Undeneath is a list of 12 months from February 1917 to January 1918 giving an estimate of ship tonnage lost to German submarines. This overt propaganda is frighteningly impressive for its statistics and hideously appalling in its casual disregard for the lives lost, both of the enemy and of Germany. 

The death toll caused by four years of submarine warfare was horrendous. The U-Boat entry on Wikipedia describes it best.

Of the 373 German submarines that had been built, 178 were lost by enemy action. Of these, 40 were sunk by mines, 30 by depth charges, and 13 by Q-ships; 512 officers and 4894 enlisted men were killed. They sank 10 battleships, 18 cruisers, and several smaller naval vessels. They further destroyed 5,708 merchant and fishing vessels for a total of 11,108,865 tons and the loss of about 15,000 sailors. The Pour le Mérite, the highest decoration for gallantry for officers, was awarded to 29 U-boat commanders. Twelve U-boat crewmen were decorated with the Goldene Militär-Verdienst-Kreuz, the highest bravery award for non-commissioned officers and enlisted men. The most successful U-boat commanders of World War I were Lothar von Arnauld de la Perière (189 merchant vessels and two gunboats with 446,708 tons), followed by Walter Forstmann (149 ships with 391,607 tons), and Max Valentiner (144 ships with 299,482 tons). Their records have not been surpassed in any subsequent conflict.
 
 
As I wrote in last week's post, The Sky Watchers, about early aviators, I'm fascinated by the way humankind's collective imagination was suddenly inspired by the sight of airplanes and zeppelins carrying people through the sky. The invention of flying machines added a new direction to the human perspective of UP. 
 
Similarly beginning in 1914, but with less public spectacle, the submarine, especially the Unterseeboot, turned our perspective in the opposite direction—DOWN. Unlike the airplane which was initially developed by civilian inventors, the evolution of the submarine began as a naval warship. Yet what the U-boat demonstrated by submerging was that sea level was only the midpoint for our human experience. Not only could we go up into a sky seemingly without limit, but we could now descend down into ocean depths unmeasured, though that would require decades more science and engineering to achieve.
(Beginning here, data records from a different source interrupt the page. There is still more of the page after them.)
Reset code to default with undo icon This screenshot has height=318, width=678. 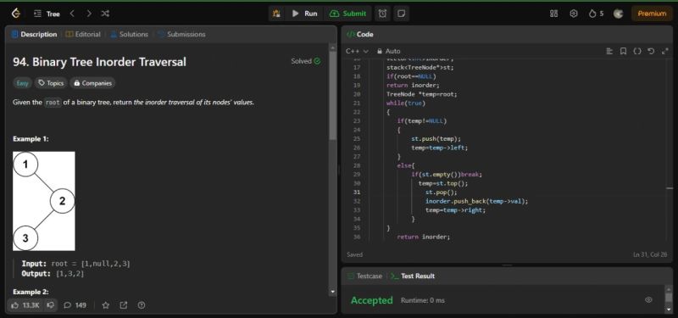coord(651,51)
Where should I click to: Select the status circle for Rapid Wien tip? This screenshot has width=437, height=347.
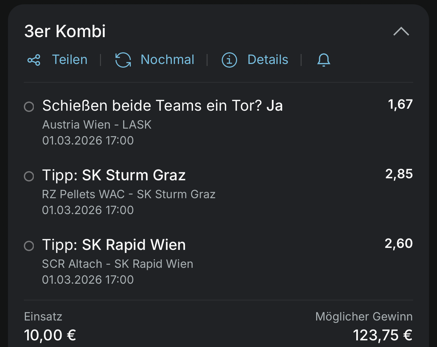coord(29,246)
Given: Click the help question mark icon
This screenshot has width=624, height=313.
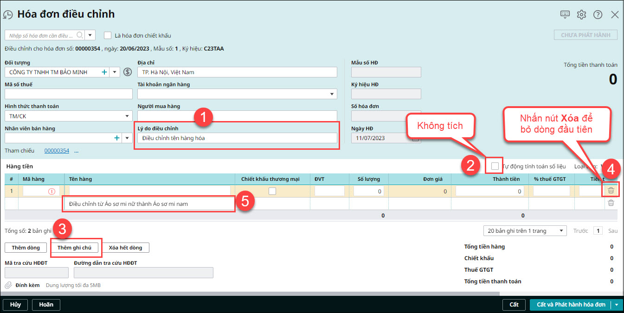Looking at the screenshot, I should [x=598, y=14].
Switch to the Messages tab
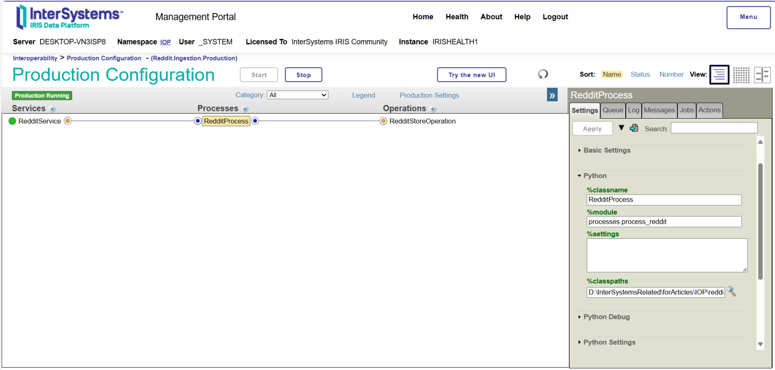 coord(659,110)
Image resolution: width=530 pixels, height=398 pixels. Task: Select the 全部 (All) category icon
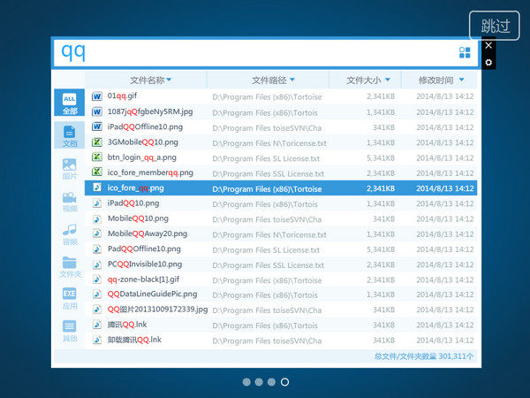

Even a century later there is less known about our ocean world than is understood about our atmosphere, but what is known comes from the invention of the submarine.
 
The appeal of Willy Stöwer's artwork is also about the power of imagination. In his time photography and cinematography had made great advances but were still very constrained and could not show real colors and genuine action. But an artist like Stöwer could do that and more, like capture the sense of adventure on a U-boat. I can easily believe that many a young German boy was inspired by Stöwer's postcard art to enlist in the German Navy of 1939-1945.
 
Putting aside the global politics and gross misjudgements that led to World War One, Stöwer was trying to depict the heroism and bravery of U-boat sailors. I think he presented their courageous efforts in an honorable manner because as navy servicemen they had pledged their life to protect their nation and fellow countrymen. The great tragedy is that so had their adversaries and they became the victors. 
   

 
 
 
This is my contribution to Sepia Saturday
where no one is ever down when they're up.